Pero esta digresión no es parte fundamental del relato, solo era un mínimo intento para
justificar el yerro inicial del nuestro potencial observador que, muy probablemente, no
conozca ni por asomo a Guillermina Aranguren -seguro que tampoco muchos de los cantores-
ni, por ende, la amargura que la condujo a escribir la letra de la canción. Luego, ¿cómo puede
acertar nuestro observador en su evaluación del ritual que ha contemplado y a sus actores?

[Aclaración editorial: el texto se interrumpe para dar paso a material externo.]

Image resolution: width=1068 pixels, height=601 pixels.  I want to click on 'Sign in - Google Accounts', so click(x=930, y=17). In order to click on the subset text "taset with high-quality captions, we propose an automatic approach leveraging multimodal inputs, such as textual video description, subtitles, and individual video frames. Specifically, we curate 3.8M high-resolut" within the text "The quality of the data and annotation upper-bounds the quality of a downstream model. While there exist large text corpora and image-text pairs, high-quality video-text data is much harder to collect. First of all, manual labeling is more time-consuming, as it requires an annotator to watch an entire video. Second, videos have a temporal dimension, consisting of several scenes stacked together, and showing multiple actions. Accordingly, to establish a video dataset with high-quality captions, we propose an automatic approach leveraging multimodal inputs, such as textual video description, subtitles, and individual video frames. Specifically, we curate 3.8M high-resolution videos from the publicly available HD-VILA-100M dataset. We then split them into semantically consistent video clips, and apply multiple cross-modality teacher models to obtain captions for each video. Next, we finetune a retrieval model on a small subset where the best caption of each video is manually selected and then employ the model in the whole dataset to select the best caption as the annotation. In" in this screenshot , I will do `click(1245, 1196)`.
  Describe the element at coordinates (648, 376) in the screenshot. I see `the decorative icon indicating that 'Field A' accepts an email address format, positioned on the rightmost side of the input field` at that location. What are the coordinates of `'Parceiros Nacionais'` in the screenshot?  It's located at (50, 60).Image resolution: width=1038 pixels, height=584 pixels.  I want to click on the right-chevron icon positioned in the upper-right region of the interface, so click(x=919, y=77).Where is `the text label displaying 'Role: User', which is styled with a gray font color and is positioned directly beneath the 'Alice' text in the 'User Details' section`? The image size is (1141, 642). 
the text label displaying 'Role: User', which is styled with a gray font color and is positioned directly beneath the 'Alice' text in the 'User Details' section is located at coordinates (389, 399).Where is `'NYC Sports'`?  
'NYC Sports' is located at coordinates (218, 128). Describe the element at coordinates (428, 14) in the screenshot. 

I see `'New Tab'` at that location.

Pero en definitiva, sin tener presente el soslayo, obtiene un momento meridianamente
placentero y complaciente, hallazgo casual que le llega sin ser miembro activo de este club
nocturno.
Ninguno de los cantantes, a viva voz, ha contado sus cuitas. Lo que han hecho en la nocturna
reunión en el templete, según se antoja, es simplemente entonar una canción que habla del
desamor de Guillermina Aranguren, escritora cubana. Más con este antojo deductivo se estaría
borrando de un simplista plumazo el pálpito fundamental de la reunión. Lo que realmente
esperan encontrar en el templete del Risco Delallo, noche tras noche, es una unción emocional
concedida por el mismo hallazgo atemporal que noche a noche es invocado cantando Veinte
Años. Una conciencia compartida impele a los asiduos y a los nuevos que se van incorporando
a acudir a las citas nocturnas. Qué más da que en los espacios entre las partes cantadas
establezcan banales, e incluso pueriles, conversaciones. Desapasionadamente se entregan a
ellas, guardando todas sus energías para proveer de la máxima pasión al canto. Las estrellas
que reciben sus miradas titilan casi imperceptiblemente. Los mínimos impulsos luminosos que
emiten son delatores de la sobrecogedora distancia a la que se encuentran, que es
inversamente proporcional a la posibilidad de que le descubran a su cantante mirador la
cósmica verdad, de cómo un heraldo de la inmensidad universal, pródigo sidéreo que
transforma la inquietud en sosiego, recogió un pedazo del alma arrancado sin piedad y lo
depositó, tras un plácido viaje marino, sobre el pie de un promontorio rocoso.